The mechanism of AVM formation in LVAD patients is not well understood. Colonic AVMs were initially reported in patients with aortic stenosis (Heyde’s Syndrome); the shear stress from an LVAD may approximate the stress from a stenotic aortic valve, leading to AVM formation via a similar mechanism.3 Possible hypotheses for their formation in patients with LVADs include overexpression of angiogenic growth factors, venous distention, hypoperfusion, and vascular dilation resulting in the development of AVMs.1
Thalidomide, which was originally utilized for its antiemetic and sedative properties during pregnancy, fell out of favor because of the well-publicized side effect of teratogenicity.

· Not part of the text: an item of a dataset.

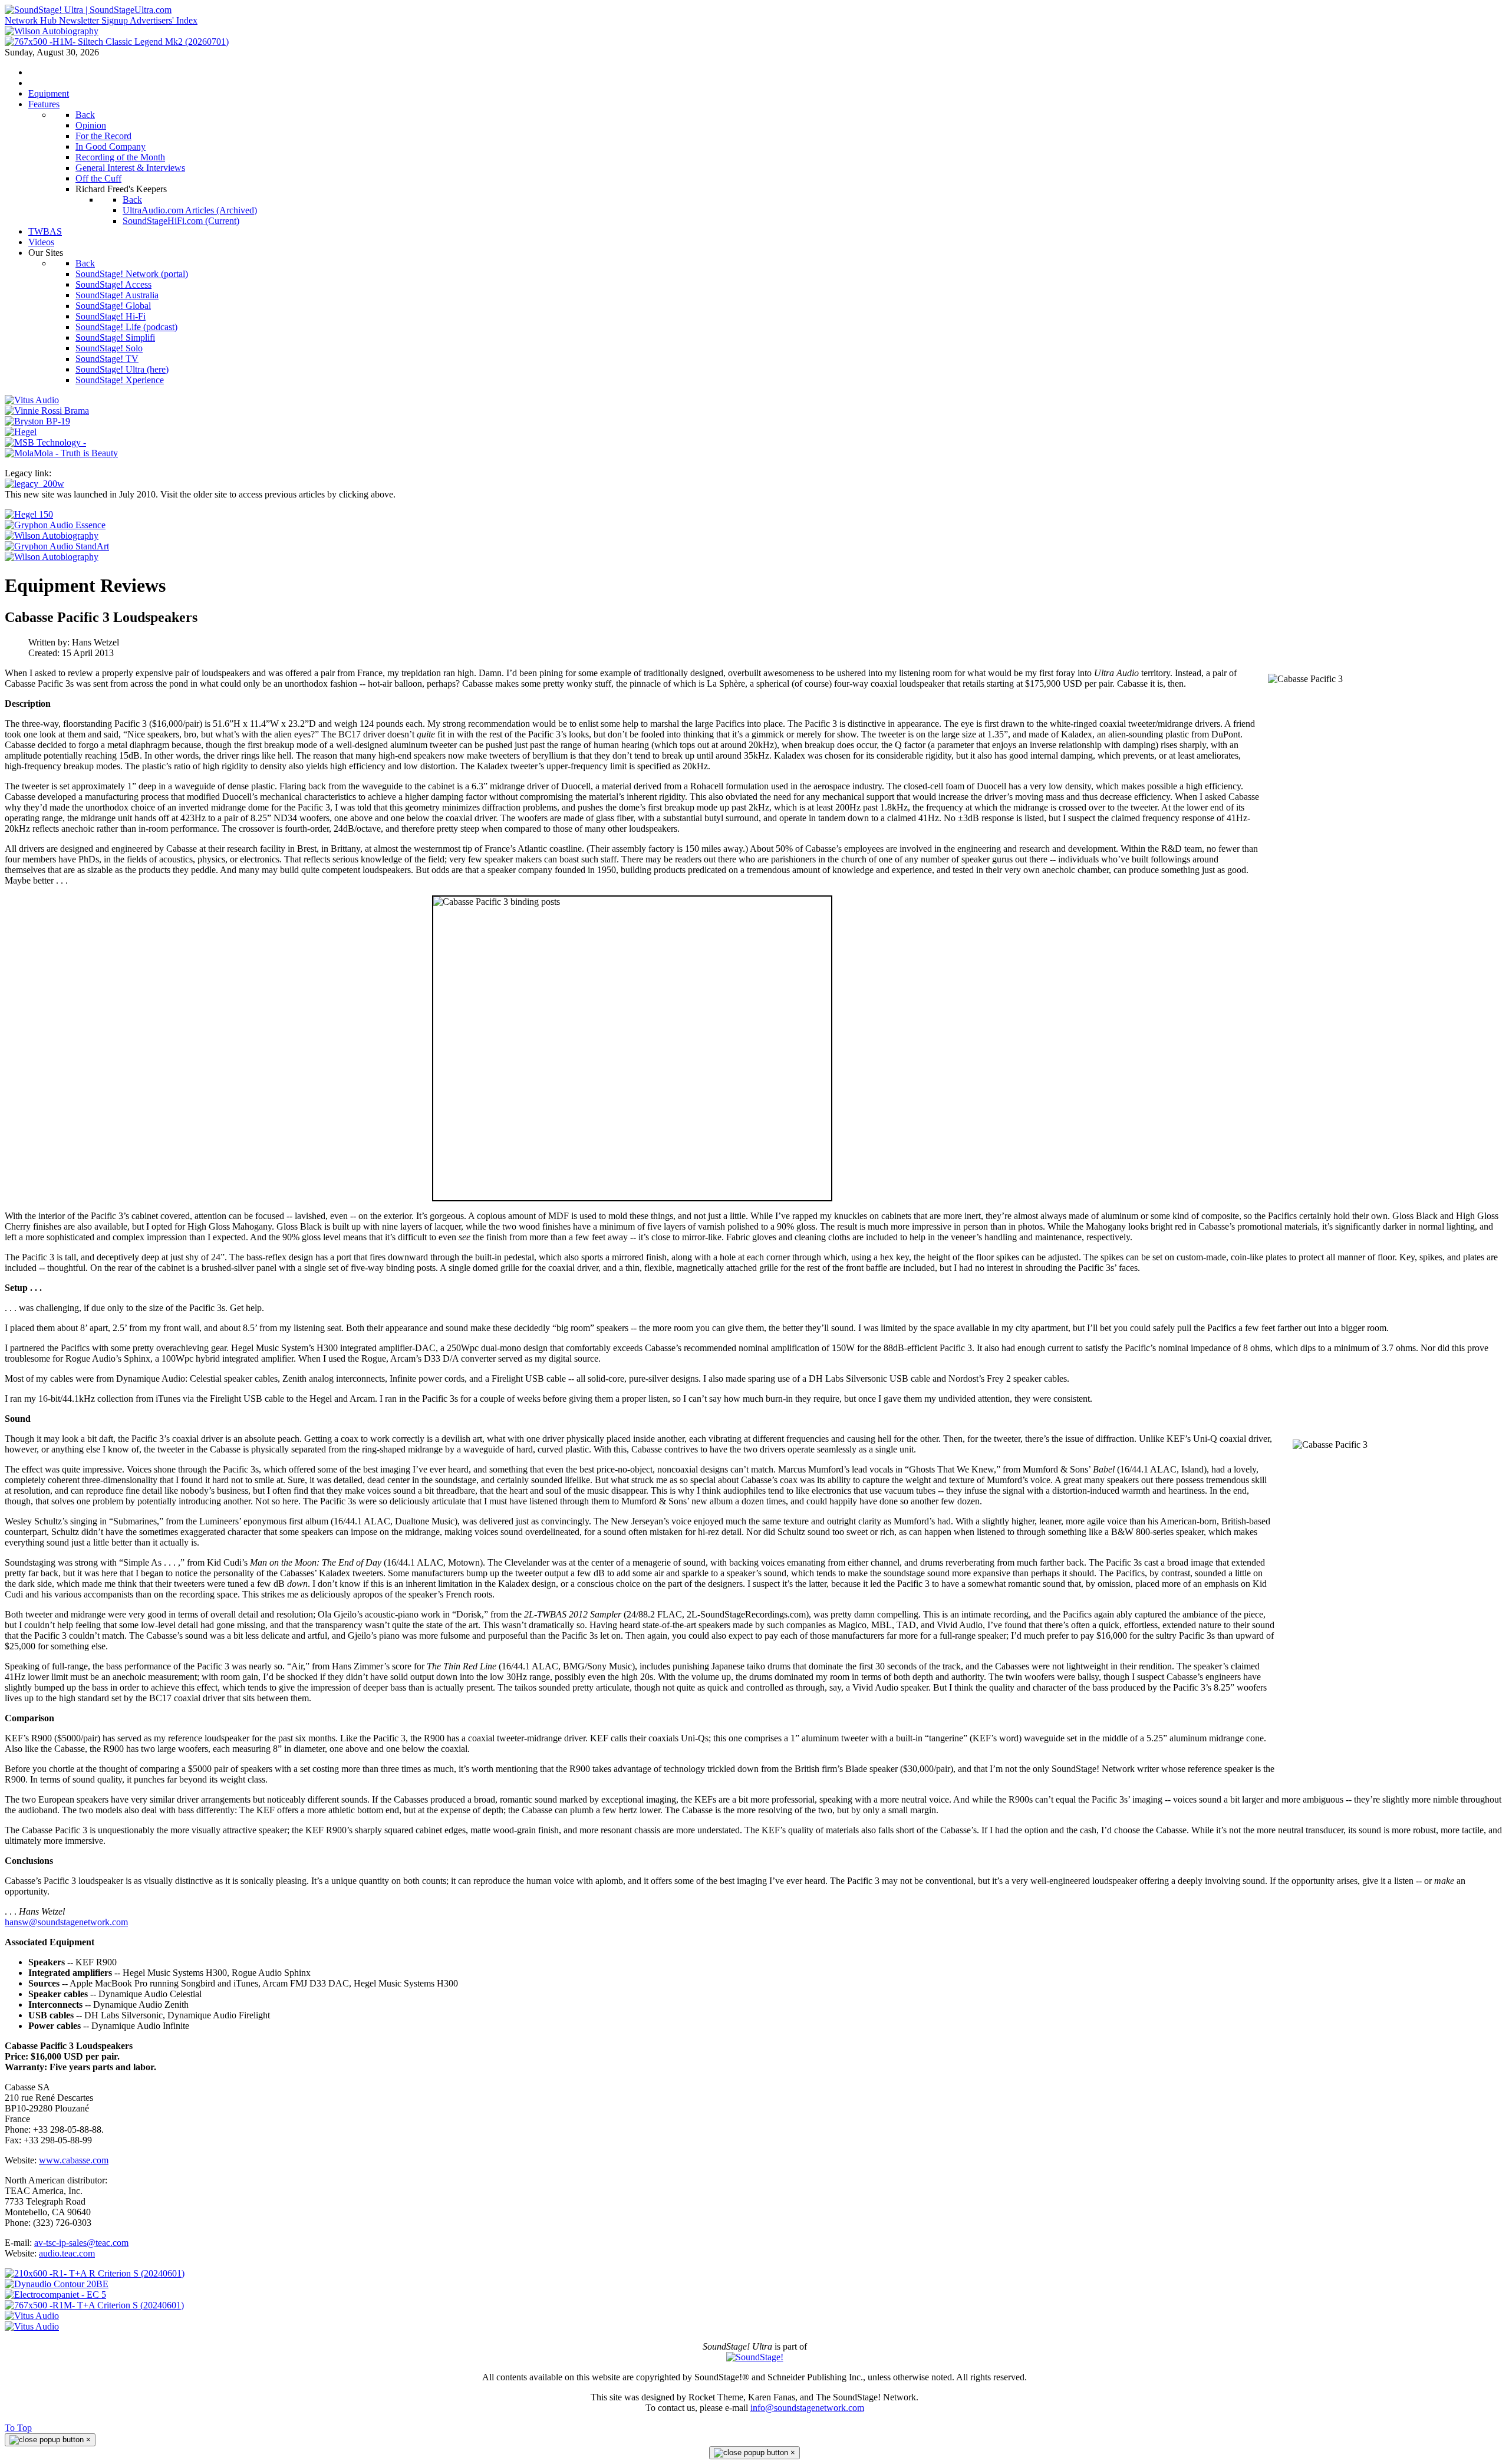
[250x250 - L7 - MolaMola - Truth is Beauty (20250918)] (61, 453)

However, in recent years, thalidomide has been used successfully in various disorders including leprosy and multiple myeloma. When prescribing thalidomide, given the risk of embryo-fetal toxicity, patients are counseled to avoid pregnancy. Additionally both the prescriber and the pharmacy must be certified through the THALOMID (thalidomide) Risk Evaluation and Mitigation Strategy program to prescribe thalidomide. Recent data show that thalidomide significantly reduces bleeding episodes in patients with refractory bleeding because of gastrointestinal vascular malformations.4 It was further demonstrated that patients treated with thalidomide required fewer yearly blood transfusions, and there was a significant reduction in overall hospitalization rate and average hospital stay. The postulated mechanism of thalidomide’s potential antiangiogenic activity is through inhibition of vascular endothelial growth factor (VEGF)5 and basic fibroblast growth factor.5 Notably, colonic angiodysplasia has been associated with increased expression of VEGF,6 and those patients with gastrointestinal vascular malformations who were successfully treated with thalidomide exhibited decreased plasma levels of VEGF.4,7
Importantly, there is a concern for thalidomide-associated thrombosis, as venous thrombus has been documented in several studies examining patients who have received treatment with thalidomide or lenalidomide for multiple myeloma.8 However, in those patients receiving anticoagulation or antiplatelet agents concomitantly with thalidomide, there is a reduced incidence of deep venous thrombosis,8 suggesting this risk can be mitigated by the typical anticoagulation an LVAD patient receives.
In this case report, we demonstrated that the use of thalidomide while continuing warfarin seemed to successfully prevent refractory GIB from AVMs while preventing thrombosis. This strategy may reduce hospital readmissions and overall healthcare utilization for selected LVAD patients, but must be studied in a larger cohort before it can be widely accepted.